SOURCE EXTRACT -
Dr Gilbert NMO Morris, head of the Bahamas' Nassau Institute, says that many aspects of the plethora of new financial services laws passed in the jurisdiction last year are unconstitutional, and forecasts that the Courts, in Bahamas and elsewhere, will throw out or amend hastily-conceived legislation which flouts basic constitutional rights.
The new Bahamian government has come in for some stick for saying that it plans to review the 11 pieces of legislation that were passed last year, but Dr Morris says they are exactly right.
"I am not alone in suggesting that the 11 pieces of legislation with which we are concerned here are a riot of unconstitutionality; which I believe in all honesty the last administration did not themselves wish to pass," says Dr Morris, naming a number of prominent Bahamians who are against the laws (which secured the Bahamas' removal from the OECD and FATF's 'blacklists').
Dr Morris produces a number of legal judgements from the last few months which assert constitutional rights as against draconian secrecy-busting laws.
" In Financial Clearing Corporation v. The Attorney General (In the Bahamas Supreme Court, Common Law Side No.232 of 2001) Madam Justice Allen over-ruled certain sections of the Financial Intelligence Unit Act 2000, saying in essence: The FIU was not empowered by virtue of separation of powers to order banks to produce private information without a court order. The learned justice did not agree with counsel however that a bank account was part of the "intimate sphere" of the person to be protected by law. However, in the months to come, I believe - respectfully - she will be shown to have been in error on this point. (See: Schreiber v. Canada (Attorney General) [1998] 1 S.C.R) The point is that already the laws were failing constitutional challenges.

WHAT TO WORK ON -
- 1) Copy the passage of the Bahamas legislation article starting with "Dr Morris produces" and going on through "draconian secrecy-busting laws.".
- 2) Rewrite the listing from its first line through the line that contains "323.856.7600 (73, 2029)", changing "click" to "tap" and leaving everything else as it is. Give only those lines.
The Bahamas legislation article and the listing come from separate, unrelated sources.

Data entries
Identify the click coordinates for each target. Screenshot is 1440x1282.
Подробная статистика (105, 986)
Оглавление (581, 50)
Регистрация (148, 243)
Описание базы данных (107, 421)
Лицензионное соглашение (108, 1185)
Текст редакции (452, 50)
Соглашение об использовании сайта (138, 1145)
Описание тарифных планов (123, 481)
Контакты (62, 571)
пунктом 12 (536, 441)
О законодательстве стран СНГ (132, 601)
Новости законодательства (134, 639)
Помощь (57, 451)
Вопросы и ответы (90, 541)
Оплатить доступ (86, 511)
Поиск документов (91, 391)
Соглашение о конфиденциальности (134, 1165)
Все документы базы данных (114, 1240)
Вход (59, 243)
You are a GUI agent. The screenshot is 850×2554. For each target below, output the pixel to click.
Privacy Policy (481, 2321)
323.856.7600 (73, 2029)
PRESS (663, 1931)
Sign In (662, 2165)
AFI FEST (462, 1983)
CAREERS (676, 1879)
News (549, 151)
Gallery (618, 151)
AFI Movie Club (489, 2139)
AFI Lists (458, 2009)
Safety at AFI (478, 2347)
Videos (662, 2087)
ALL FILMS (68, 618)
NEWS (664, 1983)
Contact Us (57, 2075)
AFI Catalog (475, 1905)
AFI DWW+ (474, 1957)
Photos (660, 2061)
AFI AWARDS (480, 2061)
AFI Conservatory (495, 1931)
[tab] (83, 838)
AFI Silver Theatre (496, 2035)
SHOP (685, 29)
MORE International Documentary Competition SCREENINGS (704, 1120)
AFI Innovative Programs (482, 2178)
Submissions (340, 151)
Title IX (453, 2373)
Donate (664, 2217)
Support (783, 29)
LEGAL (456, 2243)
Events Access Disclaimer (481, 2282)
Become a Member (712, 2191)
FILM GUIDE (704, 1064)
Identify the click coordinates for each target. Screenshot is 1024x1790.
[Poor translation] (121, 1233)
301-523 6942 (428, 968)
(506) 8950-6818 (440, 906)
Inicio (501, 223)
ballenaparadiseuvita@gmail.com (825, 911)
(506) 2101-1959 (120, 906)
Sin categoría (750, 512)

PROBLEM SOLUTIONS -
- 1)
Dr Morris produces a number of legal judgements from the last few months which assert constitutional rights as against draconian secrecy-busting laws.

- 2)
Identify the tap coordinates for each target. Screenshot is 1440x1282.
Подробная статистика (105, 986)
Оглавление (581, 50)
Регистрация (148, 243)
Описание базы данных (107, 421)
Лицензионное соглашение (108, 1185)
Текст редакции (452, 50)
Соглашение об использовании сайта (138, 1145)
Описание тарифных планов (123, 481)
Контакты (62, 571)
пунктом 12 (536, 441)
О законодательстве стран СНГ (132, 601)
Новости законодательства (134, 639)
Помощь (57, 451)
Вопросы и ответы (90, 541)
Оплатить доступ (86, 511)
Поиск документов (91, 391)
Соглашение о конфиденциальности (134, 1165)
Все документы базы данных (114, 1240)
Вход (59, 243)
You are a GUI agent. The screenshot is 850×2554. For each target below, output the pixel to tap.
Privacy Policy (481, 2321)
323.856.7600 (73, 2029)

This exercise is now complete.